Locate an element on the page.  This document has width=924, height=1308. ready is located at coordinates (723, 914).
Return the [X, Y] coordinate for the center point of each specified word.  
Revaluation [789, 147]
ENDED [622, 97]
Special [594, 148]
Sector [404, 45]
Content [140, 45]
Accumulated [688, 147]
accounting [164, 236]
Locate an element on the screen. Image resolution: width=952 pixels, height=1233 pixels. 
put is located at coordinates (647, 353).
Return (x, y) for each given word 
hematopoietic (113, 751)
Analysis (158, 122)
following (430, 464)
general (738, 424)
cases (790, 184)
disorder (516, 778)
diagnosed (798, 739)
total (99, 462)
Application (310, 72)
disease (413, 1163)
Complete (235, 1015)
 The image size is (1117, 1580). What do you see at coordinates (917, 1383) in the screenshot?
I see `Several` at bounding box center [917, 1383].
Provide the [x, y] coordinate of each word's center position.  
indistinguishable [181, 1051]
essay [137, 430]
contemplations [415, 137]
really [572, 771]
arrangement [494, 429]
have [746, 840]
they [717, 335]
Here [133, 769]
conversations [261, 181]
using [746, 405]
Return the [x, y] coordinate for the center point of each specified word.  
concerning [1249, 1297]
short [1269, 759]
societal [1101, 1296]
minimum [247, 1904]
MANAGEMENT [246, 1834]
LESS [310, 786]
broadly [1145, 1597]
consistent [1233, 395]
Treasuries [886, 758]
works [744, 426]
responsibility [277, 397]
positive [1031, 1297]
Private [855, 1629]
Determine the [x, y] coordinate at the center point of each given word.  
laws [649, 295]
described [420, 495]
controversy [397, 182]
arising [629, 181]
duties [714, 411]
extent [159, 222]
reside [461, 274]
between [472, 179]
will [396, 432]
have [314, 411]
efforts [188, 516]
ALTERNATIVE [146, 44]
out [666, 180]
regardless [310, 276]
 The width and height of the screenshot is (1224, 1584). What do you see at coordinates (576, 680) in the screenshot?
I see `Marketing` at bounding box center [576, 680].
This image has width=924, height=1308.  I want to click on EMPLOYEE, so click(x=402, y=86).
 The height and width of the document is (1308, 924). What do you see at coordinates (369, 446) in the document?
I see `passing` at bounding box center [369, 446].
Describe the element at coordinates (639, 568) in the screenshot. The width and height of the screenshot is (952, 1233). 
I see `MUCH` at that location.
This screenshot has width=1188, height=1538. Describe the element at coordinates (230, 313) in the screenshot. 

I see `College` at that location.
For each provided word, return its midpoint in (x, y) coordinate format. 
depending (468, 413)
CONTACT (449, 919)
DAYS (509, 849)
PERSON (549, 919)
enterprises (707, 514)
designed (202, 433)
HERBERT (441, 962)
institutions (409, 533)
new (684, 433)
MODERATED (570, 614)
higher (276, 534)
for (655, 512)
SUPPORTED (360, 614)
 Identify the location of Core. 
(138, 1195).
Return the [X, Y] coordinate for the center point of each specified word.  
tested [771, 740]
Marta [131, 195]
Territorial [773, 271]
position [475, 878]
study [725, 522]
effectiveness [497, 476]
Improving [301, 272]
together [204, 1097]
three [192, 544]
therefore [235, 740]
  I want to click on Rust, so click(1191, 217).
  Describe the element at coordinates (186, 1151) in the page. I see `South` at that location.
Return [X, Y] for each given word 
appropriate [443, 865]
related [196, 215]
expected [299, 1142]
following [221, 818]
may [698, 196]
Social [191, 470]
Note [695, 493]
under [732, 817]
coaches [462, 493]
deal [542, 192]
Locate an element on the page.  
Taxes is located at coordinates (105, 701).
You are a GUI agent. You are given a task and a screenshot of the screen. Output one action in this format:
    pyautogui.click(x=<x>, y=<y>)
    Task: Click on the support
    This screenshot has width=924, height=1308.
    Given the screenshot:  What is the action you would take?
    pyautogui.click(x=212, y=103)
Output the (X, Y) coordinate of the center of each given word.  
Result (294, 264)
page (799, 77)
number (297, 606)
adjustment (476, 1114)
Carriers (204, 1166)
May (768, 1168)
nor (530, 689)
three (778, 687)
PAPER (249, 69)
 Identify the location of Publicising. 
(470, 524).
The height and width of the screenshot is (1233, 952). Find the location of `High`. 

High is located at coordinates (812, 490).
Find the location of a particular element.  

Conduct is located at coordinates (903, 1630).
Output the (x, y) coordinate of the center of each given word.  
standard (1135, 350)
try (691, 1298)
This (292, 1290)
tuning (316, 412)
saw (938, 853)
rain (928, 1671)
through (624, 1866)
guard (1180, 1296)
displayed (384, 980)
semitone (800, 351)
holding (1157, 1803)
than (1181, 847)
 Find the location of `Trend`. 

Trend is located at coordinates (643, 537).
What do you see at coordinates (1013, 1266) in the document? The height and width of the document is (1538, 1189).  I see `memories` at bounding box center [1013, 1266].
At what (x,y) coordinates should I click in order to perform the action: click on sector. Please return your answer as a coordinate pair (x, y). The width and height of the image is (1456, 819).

....................

Énoncé: Reprenez les données de la ligne contenant "HERBERT (441, 962)" jusqu'à la ligne contenant "(470, 524)." en substituant "trainers" à "coaches", sans rien changer d'autre.

Réponse complète:
HERBERT (441, 962)
institutions (409, 533)
new (684, 433)
MODERATED (570, 614)
higher (276, 534)
for (655, 512)
SUPPORTED (360, 614)
 Identify the location of Core. 
(138, 1195).
Return the [X, Y] coordinate for the center point of each specified word.  
tested [771, 740]
Marta [131, 195]
Territorial [773, 271]
position [475, 878]
study [725, 522]
effectiveness [497, 476]
Improving [301, 272]
together [204, 1097]
three [192, 544]
therefore [235, 740]
  I want to click on Rust, so click(1191, 217).
  Describe the element at coordinates (186, 1151) in the page. I see `South` at that location.
Return [X, Y] for each given word 
appropriate [443, 865]
related [196, 215]
expected [299, 1142]
following [221, 818]
may [698, 196]
Social [191, 470]
Note [695, 493]
under [732, 817]
trainers [462, 493]
deal [542, 192]
Locate an element on the page.  
Taxes is located at coordinates (105, 701).
You are a GUI agent. You are given a task and a screenshot of the screen. Output one action in this format:
    pyautogui.click(x=<x>, y=<y>)
    Task: Click on the support
    This screenshot has width=924, height=1308.
    Given the screenshot:  What is the action you would take?
    pyautogui.click(x=212, y=103)
Output the (X, Y) coordinate of the center of each given word.  
Result (294, 264)
page (799, 77)
number (297, 606)
adjustment (476, 1114)
Carriers (204, 1166)
May (768, 1168)
nor (530, 689)
three (778, 687)
PAPER (249, 69)
 Identify the location of Publicising. 
(470, 524).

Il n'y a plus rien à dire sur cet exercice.